La société de sécurité a aussi abordé la question de la durée de conservation des images et de leur accessibilité à un cercle restreint de personnes. De simples allégués dans une procédure de recours ne sont pas suffisants pour retenir que ces points sont établis à satisfaction de droit pour juger de la proportionnalité de la surveillance. Il s'agira au contraire d'obtenir des preuves objectives.

Compléter le dossier sur tous ces points ne saurait incomber à la Chambre de céans. Il y a donc lieu d'admettre le recours et de renvoyer la cause au Ministère public afin qu'il complète l'instruction dans le sens des considérants, puis se prononce à nouveau.

3.             Fondé, le recours doit être admis ; partant, les ordonnances querellées seront annulées.

4.             L'admission du recours ne donne pas lieu à la perception de frais (art. 428 al. 4 CPP).

5.             A______ plaidant au bénéfice de l'assistance judiciaire, il n'y a pas lieu d'indemniser, à ce stade (cf. art. 135 al. 2 CPP), le défenseur d'office, la procédure n'étant pas terminée.

6.             C______ est assisté d'un défenseur de choix, qu'il y a lieu d'indemniser, aucun état de frais n'ayant été produit.

En vertu de l'art. 436 al. 1 CPP, les prétentions en indemnité dans les procédures de recours sont régies par les art. 429 à 434 CPP.

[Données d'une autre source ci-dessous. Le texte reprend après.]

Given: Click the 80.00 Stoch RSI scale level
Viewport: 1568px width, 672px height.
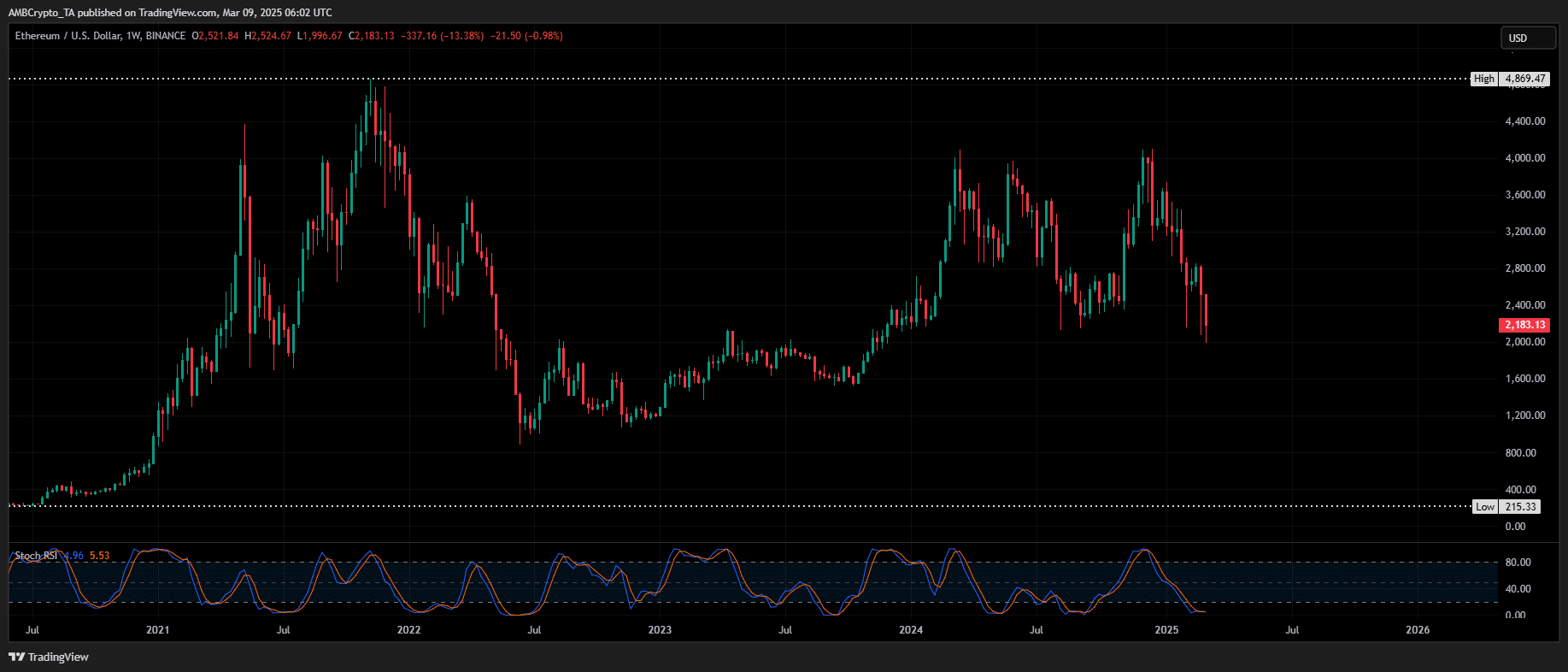Looking at the screenshot, I should 1518,563.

Au vu de l'ampleur limitée du recours, il lui sera alloué une indemnité forfaitaire de CHF 1'500.- TVA comprise.

* * * * *


 

 

PAR CES MOTIFS,
LA COUR :

 

Ordonne la jonction des recours.

Admet les recours de A______ et C______.

Annule les ordonnances de refus de retrait de pièces rendues les 12 et 22 mai 2023 et renvoie la cause au Ministère public afin qu'il procède dans le sens des considérants.

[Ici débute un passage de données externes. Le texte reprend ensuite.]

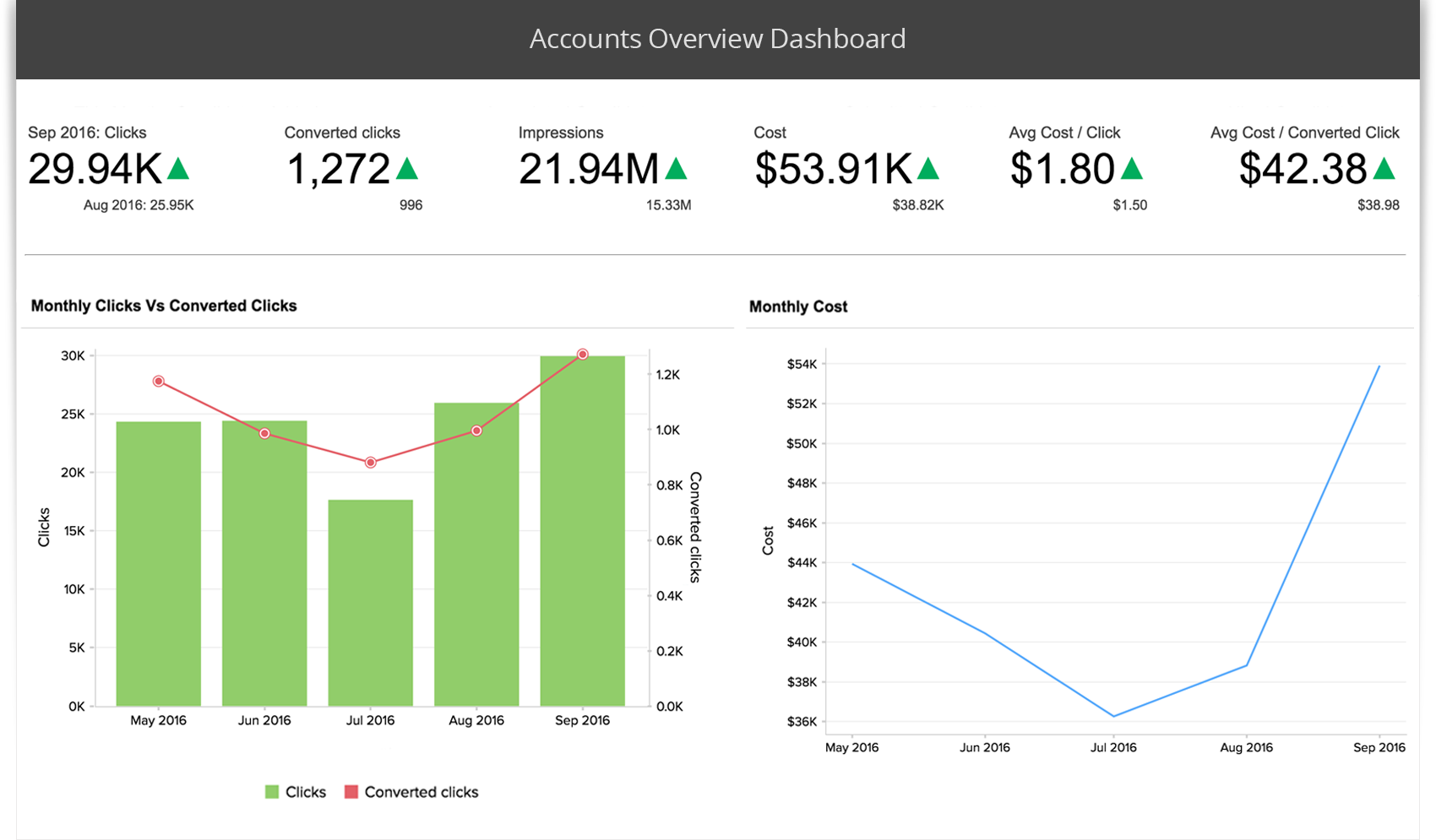Image resolution: width=1436 pixels, height=840 pixels.
Task: Click the Accounts Overview Dashboard header title
Action: click(717, 39)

Laisse les frais de la procédure de recours à la charge de l'État.

Alloue à C______, à la charge de l'Etat une indemnité de CHF 1'500.-, (TVA 7.7% incluse).

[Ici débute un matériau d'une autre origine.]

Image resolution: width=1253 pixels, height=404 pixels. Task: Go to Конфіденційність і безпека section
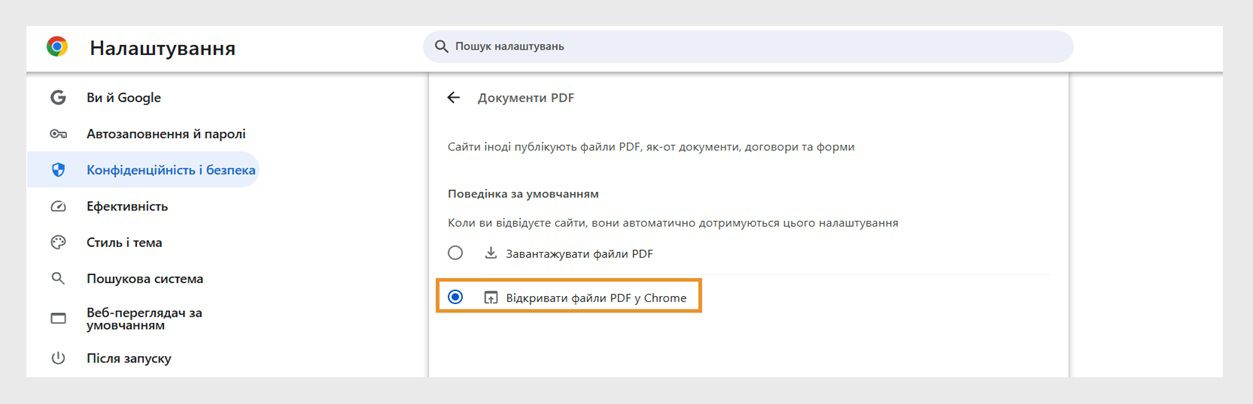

Notifie le présent arrêt, en copie, aux recourants et à l'intimée, soit pour eux leurs conseils, et au Ministère public.

Siégeant :

Monsieur Christian COQUOZ, président; Mesdames Alix FRANCOTTE CONUS et Françoise SAILLEN AGAD, juges; Madame Arbenita VESELI, greffière.

 

La greffière :

Arbenita VESELI

 

Le président :

Christian COQUOZ

 

 

 

 

Voie de recours :

 

Le Tribunal fédéral connaît, comme juridiction ordinaire de recours, des recours en matière pénale au sens de l'art. 78 de la loi sur le Tribunal fédéral du 17 juin 2005 (LTF; RS 173.110); la qualité et les autres conditions pour interjeter recours sont déterminées par les art. 78 à 81 et 90 ss LTF. Le recours doit être formé dans les trente jours qui suivent la notification de l'expédition complète de l'arrêt attaqué.

 

Le recours doit être adressé au Tribunal fédéral, 1000 Lausanne 14. Les mémoires doivent être remis au plus tard le dernier jour du délai, soit au Tribunal fédéral soit, à l'attention de ce dernier, à La Poste Suisse ou à une représentation diplomatique ou consulaire suisse (art. 48 al. 1 LTF).